Let me put it in visual terms. At home, I have a dog; a lhasa with a body like an overstuffed burrito and the face of an angel—if an angel had fangle teeth and eyes that could look north and south at the same time. When I’m home, she and I take frequent walks together.

When we begin, fastening the leash and buttoning up against the cold, we’re both pretty excited. My dog, I’m sure, loves the idea of the wind in her fur and the opportunity to catch up on who has been peeing where.

I love the idea of giving my dog some much-needed exercise so she won’t take our her excess energy by barking at parked cars, and the prospect of slimming her down to a trimmer burrito shape. We always launch out of the front door, full of enthusiasm, full of promise.

This usually lasts for about 20 feet.

After the first stretch of  sidewalk, my dog abruptly realizes two things:

1. She is old, fat and arthritic.

2. This walk is not nearly as novel as it had been about 20 feet back.

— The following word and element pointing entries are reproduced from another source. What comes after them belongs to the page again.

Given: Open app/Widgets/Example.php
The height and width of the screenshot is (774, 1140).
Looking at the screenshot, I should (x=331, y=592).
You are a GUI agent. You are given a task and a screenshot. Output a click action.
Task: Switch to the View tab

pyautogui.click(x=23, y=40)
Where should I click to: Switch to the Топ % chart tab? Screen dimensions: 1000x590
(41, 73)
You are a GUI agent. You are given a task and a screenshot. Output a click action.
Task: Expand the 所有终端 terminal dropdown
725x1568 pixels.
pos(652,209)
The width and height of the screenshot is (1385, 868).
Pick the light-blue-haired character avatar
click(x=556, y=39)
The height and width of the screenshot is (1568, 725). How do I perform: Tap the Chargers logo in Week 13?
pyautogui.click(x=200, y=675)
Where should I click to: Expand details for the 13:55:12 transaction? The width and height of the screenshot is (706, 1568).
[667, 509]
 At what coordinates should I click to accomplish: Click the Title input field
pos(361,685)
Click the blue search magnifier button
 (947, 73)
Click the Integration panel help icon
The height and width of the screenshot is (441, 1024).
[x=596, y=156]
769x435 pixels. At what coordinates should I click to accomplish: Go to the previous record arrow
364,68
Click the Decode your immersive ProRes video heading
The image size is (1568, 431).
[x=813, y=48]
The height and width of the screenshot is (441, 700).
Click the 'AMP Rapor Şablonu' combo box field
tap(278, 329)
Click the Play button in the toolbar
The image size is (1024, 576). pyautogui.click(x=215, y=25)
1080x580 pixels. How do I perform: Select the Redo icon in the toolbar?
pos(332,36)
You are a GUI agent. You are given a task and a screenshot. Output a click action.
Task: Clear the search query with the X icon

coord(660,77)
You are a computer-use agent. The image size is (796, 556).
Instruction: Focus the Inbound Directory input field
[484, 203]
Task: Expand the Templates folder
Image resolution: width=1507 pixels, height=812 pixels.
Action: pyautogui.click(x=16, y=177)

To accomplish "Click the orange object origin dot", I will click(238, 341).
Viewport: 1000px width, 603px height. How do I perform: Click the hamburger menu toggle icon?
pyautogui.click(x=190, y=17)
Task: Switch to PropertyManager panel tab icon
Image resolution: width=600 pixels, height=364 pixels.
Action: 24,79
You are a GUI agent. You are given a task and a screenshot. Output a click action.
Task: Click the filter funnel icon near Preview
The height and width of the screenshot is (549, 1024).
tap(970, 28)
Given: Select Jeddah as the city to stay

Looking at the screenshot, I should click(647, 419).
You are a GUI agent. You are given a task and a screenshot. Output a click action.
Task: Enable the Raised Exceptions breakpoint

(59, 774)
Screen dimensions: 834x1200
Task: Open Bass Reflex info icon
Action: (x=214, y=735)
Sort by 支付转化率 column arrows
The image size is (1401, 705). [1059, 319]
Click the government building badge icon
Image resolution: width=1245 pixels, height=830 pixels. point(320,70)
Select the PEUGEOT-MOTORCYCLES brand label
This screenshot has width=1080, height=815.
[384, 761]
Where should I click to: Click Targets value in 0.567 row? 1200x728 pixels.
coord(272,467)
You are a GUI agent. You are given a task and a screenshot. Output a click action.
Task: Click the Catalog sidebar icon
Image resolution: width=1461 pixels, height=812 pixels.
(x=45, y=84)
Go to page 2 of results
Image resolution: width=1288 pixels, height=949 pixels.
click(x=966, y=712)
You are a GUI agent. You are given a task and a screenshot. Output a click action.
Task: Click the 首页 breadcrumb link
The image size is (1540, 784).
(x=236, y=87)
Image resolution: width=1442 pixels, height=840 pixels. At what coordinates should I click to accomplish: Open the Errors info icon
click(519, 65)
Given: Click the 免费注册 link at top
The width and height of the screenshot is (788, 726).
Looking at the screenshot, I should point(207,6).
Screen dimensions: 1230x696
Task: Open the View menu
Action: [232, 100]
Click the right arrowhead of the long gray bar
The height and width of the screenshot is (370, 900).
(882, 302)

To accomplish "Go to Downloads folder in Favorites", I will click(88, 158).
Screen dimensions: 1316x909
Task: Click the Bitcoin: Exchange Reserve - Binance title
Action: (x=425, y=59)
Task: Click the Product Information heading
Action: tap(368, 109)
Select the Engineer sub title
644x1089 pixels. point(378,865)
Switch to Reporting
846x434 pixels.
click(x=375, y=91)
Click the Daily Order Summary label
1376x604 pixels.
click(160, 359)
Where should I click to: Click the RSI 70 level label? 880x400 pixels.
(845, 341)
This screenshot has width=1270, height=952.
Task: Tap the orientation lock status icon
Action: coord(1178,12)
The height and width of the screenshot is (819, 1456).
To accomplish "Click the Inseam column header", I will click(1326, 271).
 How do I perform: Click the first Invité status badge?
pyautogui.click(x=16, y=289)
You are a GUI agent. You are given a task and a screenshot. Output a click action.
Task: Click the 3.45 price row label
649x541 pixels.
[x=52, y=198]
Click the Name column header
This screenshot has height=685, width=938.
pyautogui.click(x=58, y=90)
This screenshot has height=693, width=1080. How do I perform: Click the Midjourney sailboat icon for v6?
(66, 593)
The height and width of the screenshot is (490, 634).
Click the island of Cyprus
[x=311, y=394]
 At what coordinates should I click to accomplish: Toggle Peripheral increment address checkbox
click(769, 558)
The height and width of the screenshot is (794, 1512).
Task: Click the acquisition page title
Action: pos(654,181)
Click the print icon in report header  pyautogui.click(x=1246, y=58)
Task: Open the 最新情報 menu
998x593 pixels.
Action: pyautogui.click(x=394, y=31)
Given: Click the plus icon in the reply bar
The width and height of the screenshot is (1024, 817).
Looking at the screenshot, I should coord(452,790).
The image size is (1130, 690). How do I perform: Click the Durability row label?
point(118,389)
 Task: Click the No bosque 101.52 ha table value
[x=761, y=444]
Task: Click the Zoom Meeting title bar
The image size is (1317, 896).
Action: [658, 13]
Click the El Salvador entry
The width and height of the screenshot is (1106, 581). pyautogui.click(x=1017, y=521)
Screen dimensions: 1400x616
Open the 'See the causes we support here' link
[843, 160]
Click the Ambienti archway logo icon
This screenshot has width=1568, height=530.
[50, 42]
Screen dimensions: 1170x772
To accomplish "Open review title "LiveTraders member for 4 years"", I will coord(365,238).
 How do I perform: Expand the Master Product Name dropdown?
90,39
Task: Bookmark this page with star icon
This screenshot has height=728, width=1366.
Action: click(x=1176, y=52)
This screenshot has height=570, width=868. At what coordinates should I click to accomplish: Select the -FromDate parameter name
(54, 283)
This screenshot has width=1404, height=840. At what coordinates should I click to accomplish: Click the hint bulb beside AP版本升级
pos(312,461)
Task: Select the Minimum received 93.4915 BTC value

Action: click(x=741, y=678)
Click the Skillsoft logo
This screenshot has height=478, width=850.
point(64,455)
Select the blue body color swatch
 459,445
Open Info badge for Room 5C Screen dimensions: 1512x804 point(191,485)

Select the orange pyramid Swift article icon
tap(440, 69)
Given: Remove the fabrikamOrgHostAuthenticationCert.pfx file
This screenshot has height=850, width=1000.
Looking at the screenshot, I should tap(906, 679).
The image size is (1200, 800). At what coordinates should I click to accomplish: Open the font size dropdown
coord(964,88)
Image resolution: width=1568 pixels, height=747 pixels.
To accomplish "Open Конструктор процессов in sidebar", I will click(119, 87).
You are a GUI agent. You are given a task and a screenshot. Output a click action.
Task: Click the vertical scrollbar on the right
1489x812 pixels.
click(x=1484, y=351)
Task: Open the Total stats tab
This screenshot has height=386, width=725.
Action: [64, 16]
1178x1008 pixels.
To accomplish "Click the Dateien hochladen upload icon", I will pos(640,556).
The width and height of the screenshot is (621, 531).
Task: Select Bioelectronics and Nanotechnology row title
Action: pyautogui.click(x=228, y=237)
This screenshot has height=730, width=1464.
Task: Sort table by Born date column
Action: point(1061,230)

I feel exactly the same way about college. I don’t mean to say that attending school isn’t pleasurable for me anymore. Far from it. However, like my fat dog, I’ve gotten a sense that it was high time I moved onto something else.

At this juncture in a college student’s life, there tends to be a lot of mixed feelings. Many people express regret about entering the “real world” because they have no concept of what it will be like, what they will do in it and how they will live day to day. Most people in the real world do not close out the Smaug studying or go to Grocery Bingo or get novels for assigned reading. These things, so familiar to most of us, will suddenly disappear, leaving in their wake a new, uncharted, frightening world.

Sometimes, when I go down this particular line of thinking, I do as my dog does about 20 feet after leaving home: I dig in my heels and try to stop right where I am.

This, of course, is impossible. Whether it’s back home or down a different path, the journey must continue somewhere. We cannot stall forever, and we cannot stop moving forward just because we’re not sure of what lies ahead. Just around the bend could be something wonderful or something terrifying, but we’ll never know until we get there.

That’s what I tell my dog, anyway.

She never listens.

As for myself and my colleagues, the bottom line is essentially the same. The march of time continues whether we’re ready for it or not, and by the time our third year of school is over, most of us are, in fact, ready. We are ready to try something new, to take that next big step, to become a “real” person in the “real” world.

And yes, most of us are terrified.

I know I am, anyway.

So, as the year comes to a close, I look back on six wonderful semesters, and look forward to two more and finally, graduation. I remember my nervousness and excitement when I started. I imagine the same feelings coming to me on my first day in a day job.

And then I tug the leash, put one foot in front of the other, and drag that reluctant, burrito-shaped part of me down the path.